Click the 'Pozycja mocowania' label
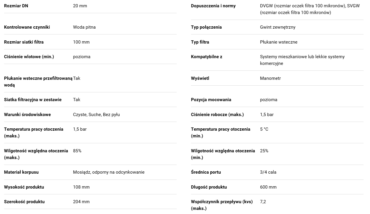Screen dimensions: 370x214 coord(211,100)
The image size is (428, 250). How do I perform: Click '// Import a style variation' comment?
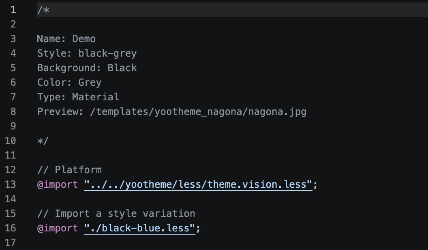click(116, 214)
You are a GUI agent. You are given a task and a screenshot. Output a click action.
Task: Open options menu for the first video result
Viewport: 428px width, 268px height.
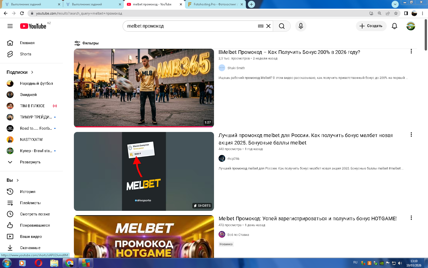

* PROBLEM TO WORK ON:
Quote every line above word for word, omitting the pictures.

* SOLUTION FOR THIS EXERCISE:
Click the 'Pozycja mocowania' label
Screen dimensions: 370x214 coord(211,100)
The image size is (428, 250). How do I perform: Click '// Import a style variation' comment?
click(116, 214)
You are a GUI agent. You are given a task and a screenshot. Output a click action.
Task: Open options menu for the first video result
Viewport: 428px width, 268px height.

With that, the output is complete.